- WORK REQUEST
Return the following data exactly, with all pictures left out.

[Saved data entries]
=== Begin Enclosure ===
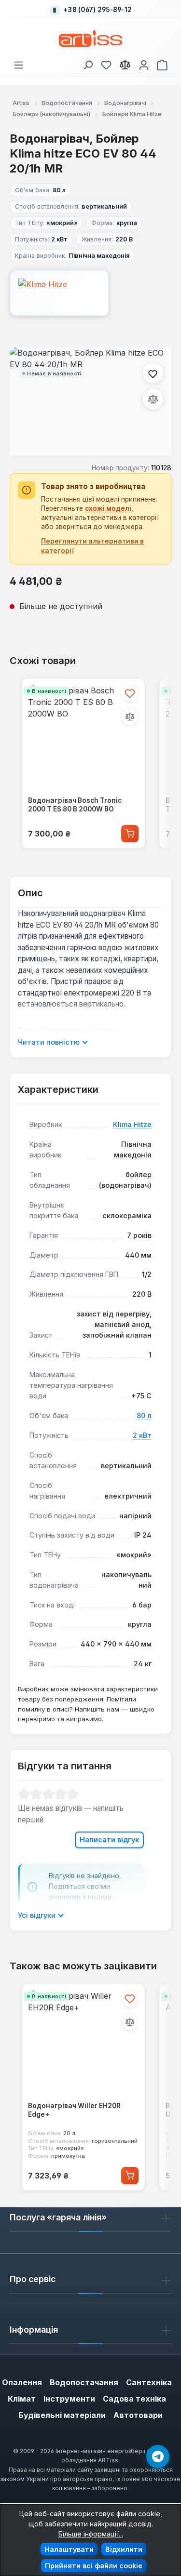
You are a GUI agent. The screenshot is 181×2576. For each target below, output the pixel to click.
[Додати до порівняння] (153, 399)
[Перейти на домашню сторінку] (90, 38)
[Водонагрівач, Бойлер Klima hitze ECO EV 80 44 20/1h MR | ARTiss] (90, 401)
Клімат (22, 2398)
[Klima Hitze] (90, 293)
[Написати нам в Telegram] (157, 2456)
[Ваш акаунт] (144, 63)
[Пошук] (88, 63)
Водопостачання (84, 2382)
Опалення (22, 2382)
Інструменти (69, 2398)
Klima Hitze (132, 1124)
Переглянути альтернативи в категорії (92, 546)
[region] (90, 401)
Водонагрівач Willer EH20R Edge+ (74, 2110)
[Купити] (130, 833)
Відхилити (123, 2549)
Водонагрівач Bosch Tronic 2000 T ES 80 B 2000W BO (75, 805)
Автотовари (138, 2415)
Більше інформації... (90, 2534)
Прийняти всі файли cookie (93, 2566)
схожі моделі (108, 508)
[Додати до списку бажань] (153, 373)
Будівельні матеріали (62, 2415)
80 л (144, 1415)
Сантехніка (149, 2382)
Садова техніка (134, 2398)
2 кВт (142, 1435)
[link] (106, 63)
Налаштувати (69, 2549)
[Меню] (19, 63)
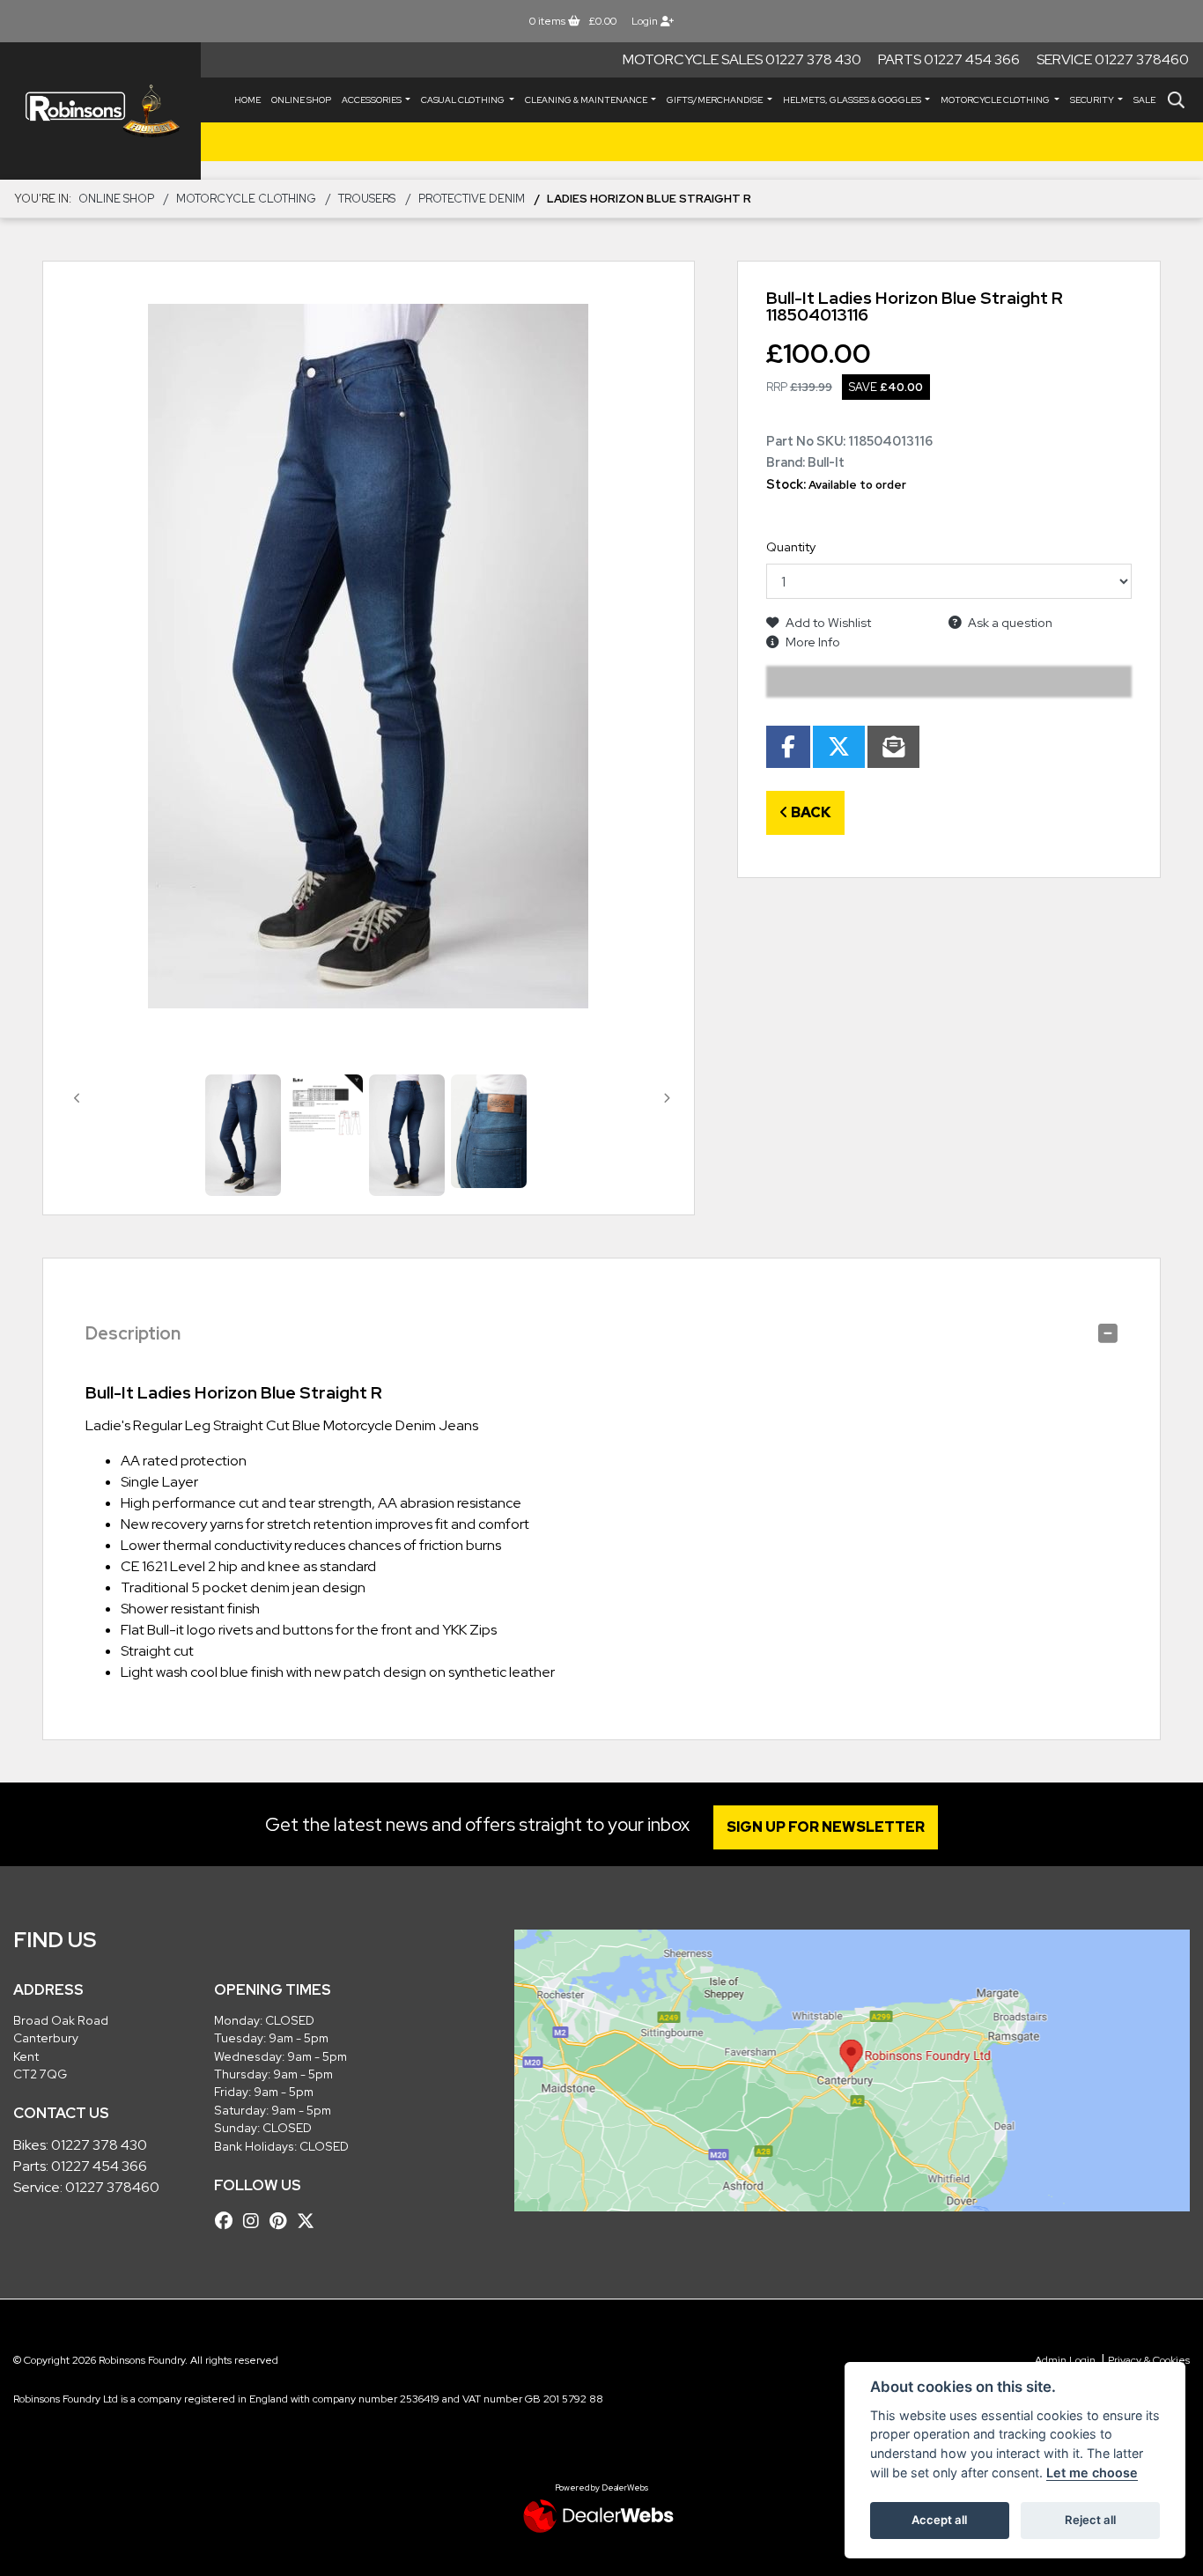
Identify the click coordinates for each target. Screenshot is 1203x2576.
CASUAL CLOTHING (463, 100)
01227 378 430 (99, 2145)
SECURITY (1093, 100)
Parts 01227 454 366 (949, 59)
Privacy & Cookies (1149, 2360)
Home (247, 100)
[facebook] (228, 2221)
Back (809, 812)
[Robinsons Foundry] (100, 111)
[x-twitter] (310, 2221)
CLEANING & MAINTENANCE (587, 100)
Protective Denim (471, 198)
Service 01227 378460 (1113, 59)
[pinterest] (282, 2221)
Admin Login (1065, 2360)
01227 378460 (112, 2187)
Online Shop (301, 100)
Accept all (939, 2520)
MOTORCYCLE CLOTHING (996, 100)
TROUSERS (366, 198)
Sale (1144, 100)
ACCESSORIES (372, 100)
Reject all (1090, 2520)
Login (646, 21)
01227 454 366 (99, 2166)
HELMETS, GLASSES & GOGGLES (853, 100)
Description (133, 1333)
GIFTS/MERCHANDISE (715, 100)
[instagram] (255, 2221)
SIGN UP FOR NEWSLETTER (826, 1827)
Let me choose (1092, 2472)
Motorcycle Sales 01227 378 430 (742, 59)
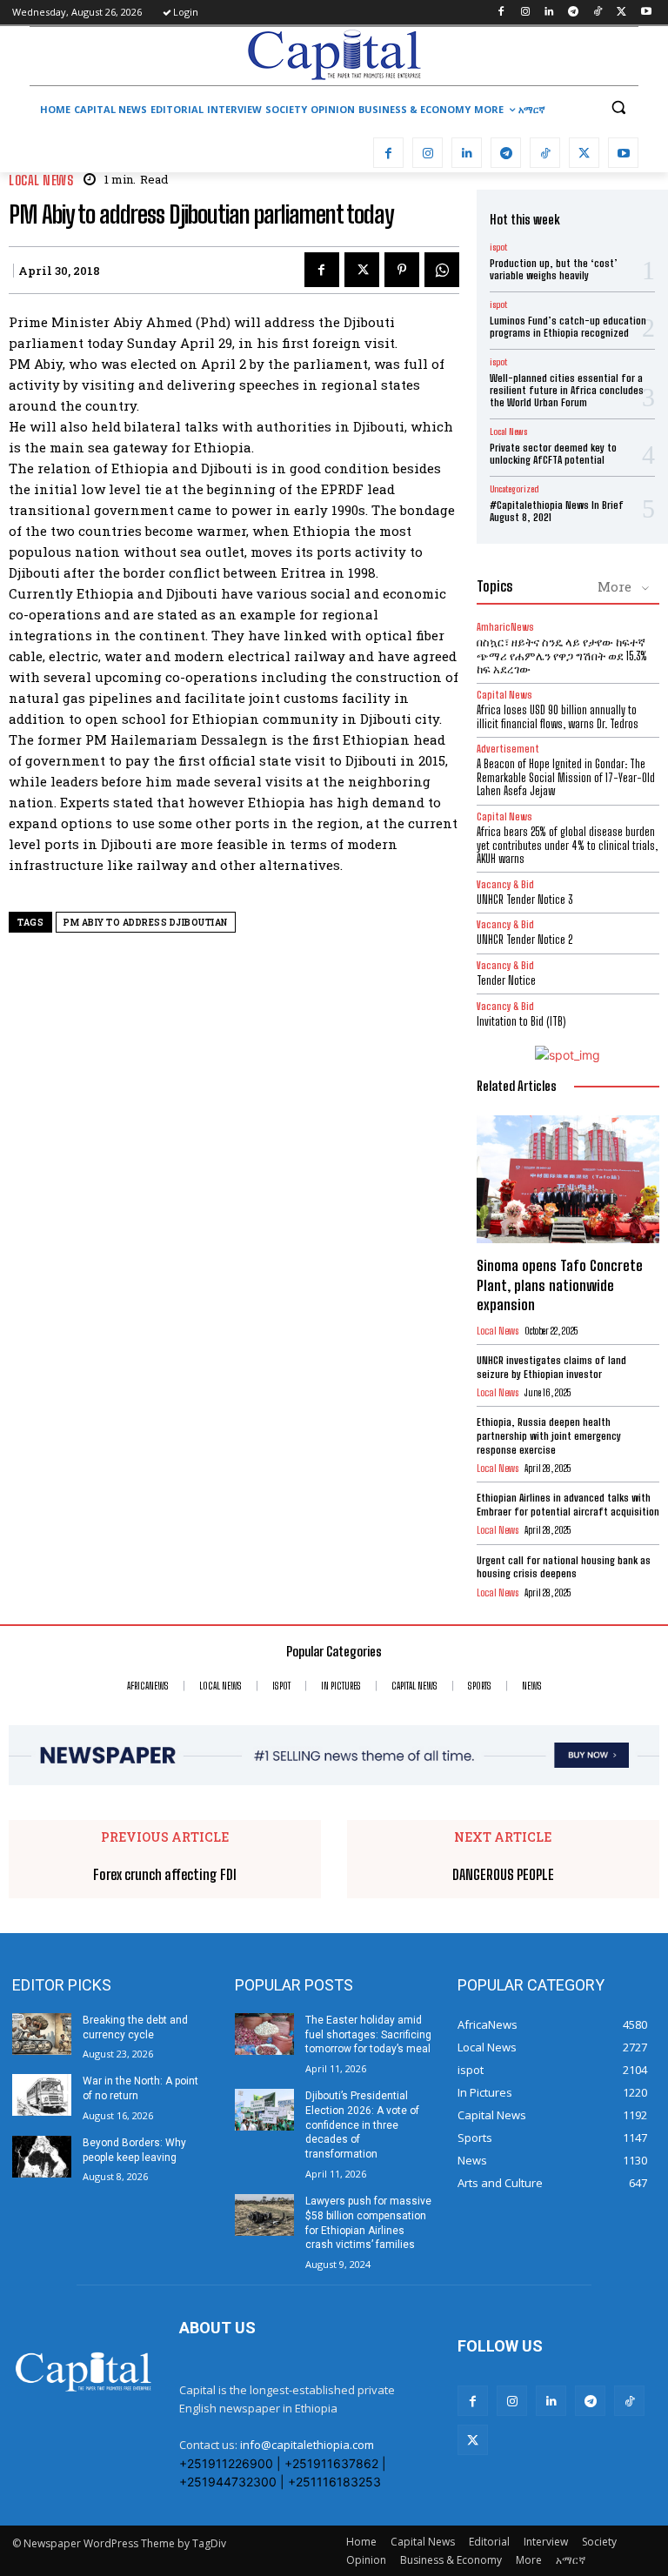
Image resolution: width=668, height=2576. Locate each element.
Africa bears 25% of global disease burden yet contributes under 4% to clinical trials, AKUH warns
=== End Enclosure ===
- YOUR SOLUTION
You are a GUI agent. The screenshot is 181×2576. For each target below, output the pixel to click.
[Додати до порівняння] (153, 399)
[Перейти на домашню сторінку] (90, 38)
[Водонагрівач, Бойлер Klima hitze ECO EV 80 44 20/1h MR | ARTiss] (90, 401)
Клімат (22, 2398)
[Klima Hitze] (90, 293)
[Написати нам в Telegram] (157, 2456)
[Ваш акаунт] (144, 63)
[Пошук] (88, 63)
Водопостачання (84, 2382)
Опалення (22, 2382)
Інструменти (69, 2398)
Klima Hitze (132, 1124)
Переглянути альтернативи в категорії (92, 546)
[region] (90, 401)
Водонагрівач Willer EH20R Edge+ (74, 2110)
[Купити] (130, 833)
Відхилити (123, 2549)
Водонагрівач Bosch Tronic 2000 T ES 80 B 2000W BO (75, 805)
Автотовари (138, 2415)
Більше інформації... (90, 2534)
Прийняти всі файли cookie (93, 2566)
схожі моделі (108, 508)
[Додати до списку бажань] (153, 373)
Будівельні матеріали (62, 2415)
80 л (144, 1415)
Сантехніка (149, 2382)
Садова техніка (134, 2398)
2 кВт (142, 1435)
[link] (106, 63)
Налаштувати (69, 2549)
[Меню] (19, 63)
Identify the click coordinates for each target. Screenshot is 1203x2576.
CASUAL CLOTHING (463, 100)
01227 378 430 (99, 2145)
SECURITY (1093, 100)
Parts 01227 454 366 (949, 59)
Privacy & Cookies (1149, 2360)
Home (247, 100)
[facebook] (228, 2221)
Back (809, 812)
[Robinsons Foundry] (100, 111)
[x-twitter] (310, 2221)
CLEANING & MAINTENANCE (587, 100)
Protective Denim (471, 198)
Service 01227 378460 (1113, 59)
[pinterest] (282, 2221)
Admin Login (1065, 2360)
01227 378460 (112, 2187)
Online Shop (301, 100)
Accept all (939, 2520)
MOTORCYCLE CLOTHING (996, 100)
TROUSERS (366, 198)
Sale (1144, 100)
ACCESSORIES (372, 100)
Reject all (1090, 2520)
Login (646, 21)
01227 454 366 (99, 2166)
HELMETS, GLASSES & GOGGLES (853, 100)
Description (133, 1333)
GIFTS/MERCHANDISE (715, 100)
[instagram] (255, 2221)
SIGN UP FOR NEWSLETTER (826, 1827)
Let me choose (1092, 2472)
Motorcycle Sales 01227 378 430 (742, 59)
Image resolution: width=668, height=2576. Locate each element.
Africa bears 25% of global disease burden yet contributes under 4% to clinical trials, AKUH warns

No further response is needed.